BEGIN Input data

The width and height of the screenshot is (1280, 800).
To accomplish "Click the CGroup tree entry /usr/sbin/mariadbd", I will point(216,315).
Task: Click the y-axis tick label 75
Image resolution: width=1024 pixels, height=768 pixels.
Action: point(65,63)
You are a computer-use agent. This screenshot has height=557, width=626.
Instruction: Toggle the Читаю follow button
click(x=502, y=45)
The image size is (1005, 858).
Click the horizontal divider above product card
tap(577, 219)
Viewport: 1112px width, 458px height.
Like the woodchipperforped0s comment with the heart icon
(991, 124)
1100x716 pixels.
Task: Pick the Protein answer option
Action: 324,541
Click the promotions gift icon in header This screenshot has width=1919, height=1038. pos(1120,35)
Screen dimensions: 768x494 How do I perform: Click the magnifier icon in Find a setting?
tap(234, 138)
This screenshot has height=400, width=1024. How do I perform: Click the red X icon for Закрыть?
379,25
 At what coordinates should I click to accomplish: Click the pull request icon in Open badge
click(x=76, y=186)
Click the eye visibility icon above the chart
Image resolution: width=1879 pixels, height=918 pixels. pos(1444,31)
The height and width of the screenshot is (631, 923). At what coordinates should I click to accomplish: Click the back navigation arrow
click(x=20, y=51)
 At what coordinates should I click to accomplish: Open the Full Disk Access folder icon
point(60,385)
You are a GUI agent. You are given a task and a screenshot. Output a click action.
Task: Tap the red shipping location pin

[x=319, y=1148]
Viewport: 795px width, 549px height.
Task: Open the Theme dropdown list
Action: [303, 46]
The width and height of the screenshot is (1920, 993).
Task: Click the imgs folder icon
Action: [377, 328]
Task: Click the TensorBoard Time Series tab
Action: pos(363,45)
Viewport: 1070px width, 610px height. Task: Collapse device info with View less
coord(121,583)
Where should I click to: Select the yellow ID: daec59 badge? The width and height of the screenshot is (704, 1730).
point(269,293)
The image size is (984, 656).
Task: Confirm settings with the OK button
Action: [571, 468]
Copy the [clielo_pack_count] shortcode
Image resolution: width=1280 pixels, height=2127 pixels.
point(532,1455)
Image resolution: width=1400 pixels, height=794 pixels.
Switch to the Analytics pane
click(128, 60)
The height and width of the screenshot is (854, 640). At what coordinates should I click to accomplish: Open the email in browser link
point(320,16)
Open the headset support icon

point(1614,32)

END Input data

Print out every record again, exactly and in full.

The width and height of the screenshot is (1280, 800).
To accomplish "Click the CGroup tree entry /usr/sbin/mariadbd", I will point(216,315).
Task: Click the y-axis tick label 75
Image resolution: width=1024 pixels, height=768 pixels.
Action: point(65,63)
You are a computer-use agent. This screenshot has height=557, width=626.
Instruction: Toggle the Читаю follow button
click(x=502, y=45)
The image size is (1005, 858).
Click the horizontal divider above product card
tap(577, 219)
Viewport: 1112px width, 458px height.
Like the woodchipperforped0s comment with the heart icon
(991, 124)
1100x716 pixels.
Task: Pick the Protein answer option
Action: 324,541
Click the promotions gift icon in header This screenshot has width=1919, height=1038. pos(1120,35)
Screen dimensions: 768x494 How do I perform: Click the magnifier icon in Find a setting?
tap(234, 138)
This screenshot has height=400, width=1024. How do I perform: Click the red X icon for Закрыть?
379,25
 At what coordinates should I click to accomplish: Click the pull request icon in Open badge
click(x=76, y=186)
Click the eye visibility icon above the chart
Image resolution: width=1879 pixels, height=918 pixels. pos(1444,31)
The height and width of the screenshot is (631, 923). At what coordinates should I click to accomplish: Click the back navigation arrow
click(x=20, y=51)
 At what coordinates should I click to accomplish: Open the Full Disk Access folder icon
point(60,385)
You are a GUI agent. You are given a task and a screenshot. Output a click action.
Task: Tap the red shipping location pin

[x=319, y=1148]
Viewport: 795px width, 549px height.
Task: Open the Theme dropdown list
Action: [303, 46]
The width and height of the screenshot is (1920, 993).
Task: Click the imgs folder icon
Action: [377, 328]
Task: Click the TensorBoard Time Series tab
Action: pos(363,45)
Viewport: 1070px width, 610px height. Task: Collapse device info with View less
coord(121,583)
Where should I click to: Select the yellow ID: daec59 badge? The width and height of the screenshot is (704, 1730).
point(269,293)
The image size is (984, 656).
Task: Confirm settings with the OK button
Action: [571, 468]
Copy the [clielo_pack_count] shortcode
Image resolution: width=1280 pixels, height=2127 pixels.
point(532,1455)
Image resolution: width=1400 pixels, height=794 pixels.
Switch to the Analytics pane
click(128, 60)
The height and width of the screenshot is (854, 640). At what coordinates should I click to accomplish: Open the email in browser link
point(320,16)
Open the headset support icon

point(1614,32)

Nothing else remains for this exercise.